スコットランドの国旗

スコットランドの住民投票から学ぶべきこと


今、スコットランドは9月18日の午前9時。イギリスから離脱・独立するか否かを決める投票が2時間前から始まっています。賛否どちらが多数になっても、私の考えは変わりませんが、そう受け止めない人もいるので、結果が出る前に掲載しておきます。

今回、「住民投票」と呼ばれていますが、実際にはイギリスを構成する4つの「国」のうちの一つが独立するか否かですから、これは「国民投票」と呼んでもおかしくない案件です。私は91年2月3月にバルト3国(エストニア、ラトヴィア、リトアニア)が個々に実施した「ソ連邦から離脱・独立するか否か」を問う国民投票およびその直後に実施された「ソ連邦を存続させるか否か」を問う国民投票の現場にいました。

ラトヴィア、リトアニアでは、国民投票をやると宣言した途端にソ連の武装グループから襲撃を受け犠牲者が出ましたが、若者たちは怯むことなく、猟銃を手に市役所などに立てこもりました。まさに命懸けの国民投票でした。あのとき示した圧倒的多数の「独立」の意思が黙殺されることなく尊重され、独立国としての今に至っています。
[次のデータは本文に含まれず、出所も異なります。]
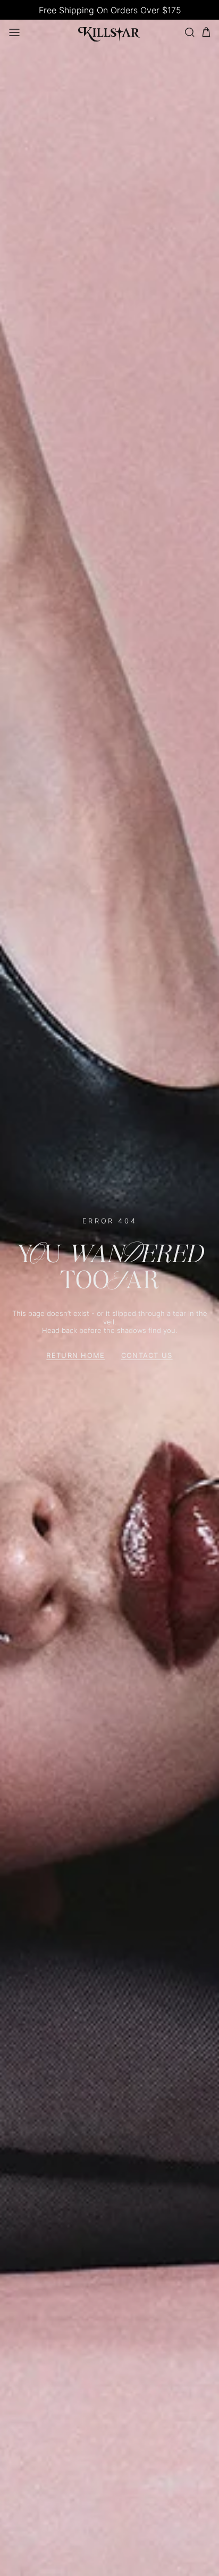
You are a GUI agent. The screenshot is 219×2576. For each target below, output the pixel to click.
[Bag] (206, 32)
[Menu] (14, 32)
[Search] (189, 32)
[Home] (109, 32)
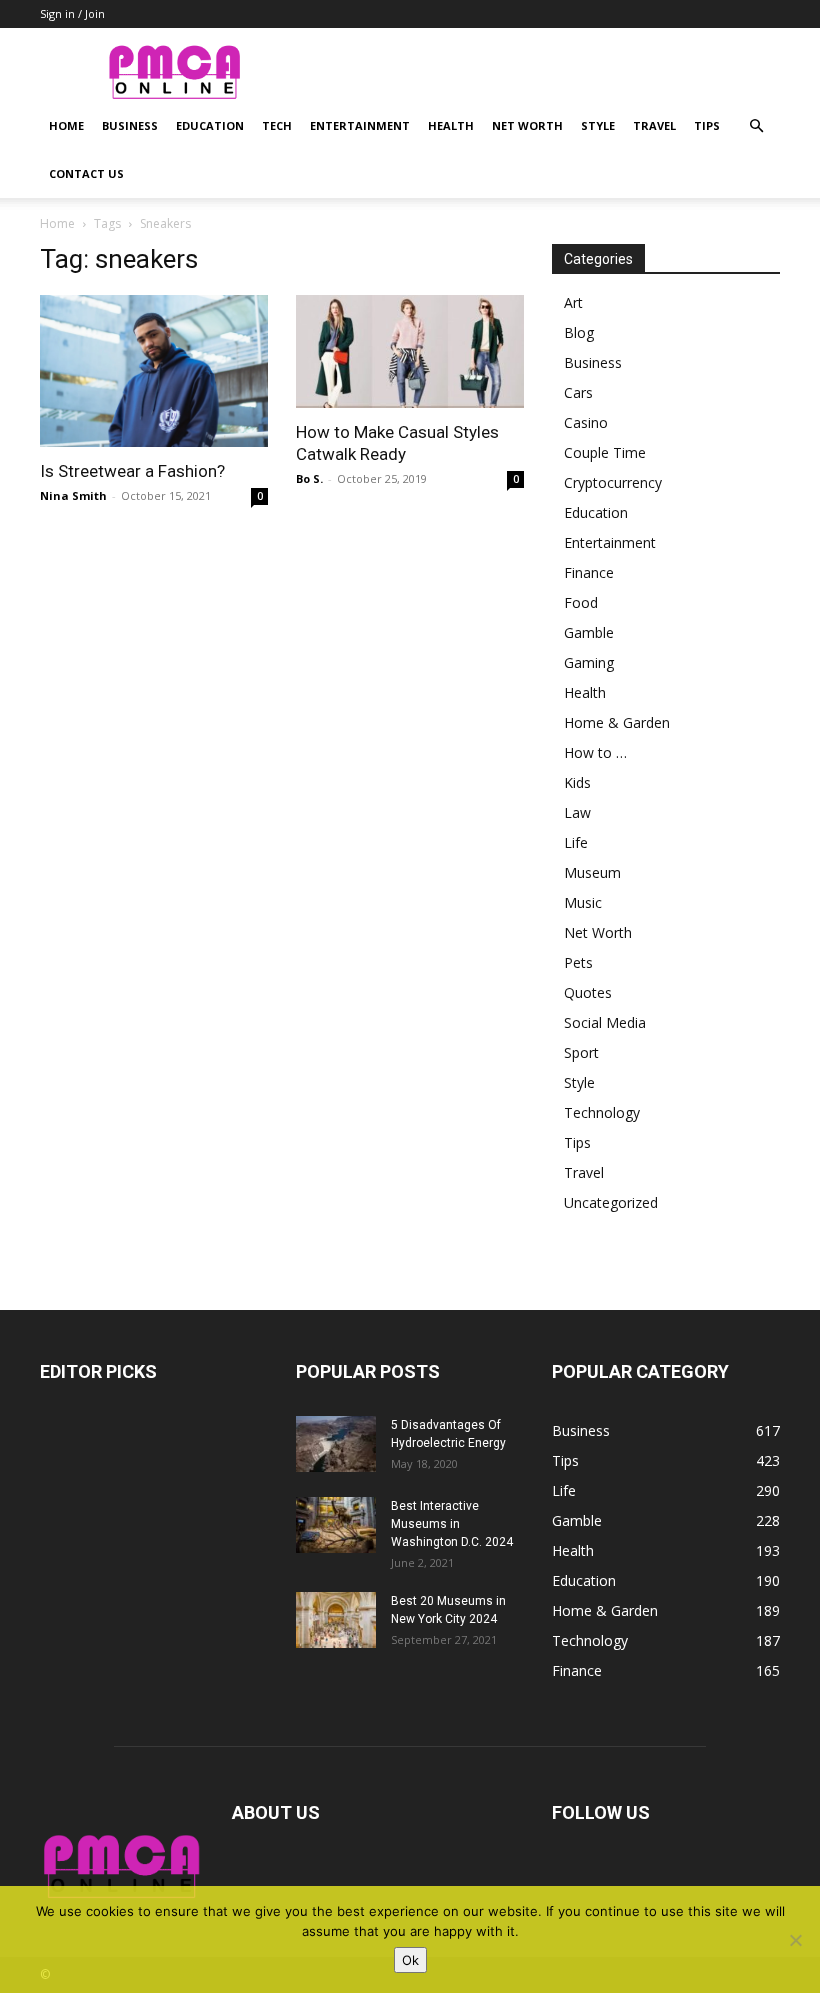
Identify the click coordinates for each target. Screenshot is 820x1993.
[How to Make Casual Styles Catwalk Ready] (410, 351)
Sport (581, 1052)
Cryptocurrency (613, 482)
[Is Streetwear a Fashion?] (154, 371)
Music (583, 902)
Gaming (589, 662)
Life (576, 842)
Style (598, 125)
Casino (586, 422)
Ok (410, 1960)
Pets (578, 962)
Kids (577, 782)
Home (66, 125)
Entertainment (360, 125)
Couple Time (605, 452)
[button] (756, 126)
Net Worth (527, 125)
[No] (795, 1940)
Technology (602, 1112)
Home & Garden (617, 722)
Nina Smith (73, 495)
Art (573, 302)
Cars (578, 392)
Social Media (605, 1022)
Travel (654, 125)
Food (581, 602)
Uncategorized (611, 1202)
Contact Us (86, 173)
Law (577, 812)
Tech (277, 125)
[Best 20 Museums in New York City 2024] (336, 1620)
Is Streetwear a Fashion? (132, 471)
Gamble (589, 632)
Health (451, 125)
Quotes (588, 992)
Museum (592, 872)
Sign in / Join (72, 13)
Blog (579, 332)
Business (130, 125)
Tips (707, 125)
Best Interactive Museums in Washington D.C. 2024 (452, 1524)
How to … (595, 752)
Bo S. (309, 478)
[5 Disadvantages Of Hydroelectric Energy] (336, 1444)
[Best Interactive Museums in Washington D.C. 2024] (336, 1525)
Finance (589, 572)
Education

今回のスコットランドの投票はバルトでの国民投票に比べたら実に平和的であり、かつ賛否両派が拮抗する中で、主権者が議論を重ねて選択・決定するという点において、住民投票、国民投票の理想的な形を整えています。普段は18歳以上に認める投票権を16歳まで引き下げ、多くの若者に決定参加の機会を与たうえでスコットランドの未来を決めるというルールもすばらしい。より感動的なのは、若者たちがその意図に応え、賛否両派の訴えに関心を寄せ、学び、話し合っていることです。その事実は、本会メンバーのジャーナリスト・大芝健太郎さんら世界中のジャーナリストが現地から報じるリポートで明らかです。

結果は大切です。しかし、より大切なのは、こうした重要な案件を一握りの政治家や政府が勝手に決めるのではなく、高校生を含めた一人ひとりの主権者が直接決定を下し、その責任を負うということです。最初から「独立」のメリット、デメリットについて関心を持ち、考察していた人などごく僅かです。住民投票で決める、一人ひとりの一票で決めるとなったからこそ、多くの人が積極的に情報を得る努力をし、自身で考えを深めたのです。それもまた、この間の現地の動きを伝える報道や現地の人々のSNSでの発信からわかることであり、よき住民投票、国民投票の特性とも言えます。

日本では、96年の新潟県巻町(原発建設)を皮きりに、名護市(辺野古の米軍基地建設)、徳島市(吉野川可動堰の建設)など410件以上の条例制定に基づく住民投票が「諮問型」として実施されています。しかし、国民投票は「憲法改正」についてはもちろんのこと、憲法以外の一般的案件でも一件も実施されたことがありません。今、安倍政権が主権者の承認を得ることなく勝手な解釈改憲で集団的自衛権の行使容認を進めつつありますが、「容認」の是非は自民党・公明党の議員だけで決めるのではなく、国民投票にかけて主権者の意思を確認するのが筋だと考えます。「原発再稼働」についても同じです。諮問型なら現行憲法下でも実施可能です。

そういった主張・提案をすると、政権側、自民党側はもちろん、「リベラル陣営」からも「国民投票の実施に反対。日本人は馬鹿、愚かな人が多いから。メディアに騙されるから…」という声があがります。もしそうだとしたら、(私からすればずいぶん愚かしい結果となっているように思える)この国の国会議員選挙の実施にも彼らは反対すべきです。それは、直接民主制・間接民主制の両方を否定することになりますが…。

政党や人を選ぶ選挙より、主権者が直接事柄を決める国民投票・住民投票のほうがずっとまともな選択をしているという事実は、日本で既に実施された410件余りの住民投票が示しています。国民投票・住民投票は実施することによって人々が賢くなっていくのです。

一人ひとりの主権者がよく学び、話し合い、考えて国の未来を選択するスコットランドを羨ましがるだけではなく、ぜひ日本でもやりましょう。[原発]も[集団的自衛権]も時々の政権ではなく国民投票で決着を。 日本人は馬鹿だからダメと、停止・後退するのではなく、国民投票をやることで賢くなって前進を。スコットランドのように。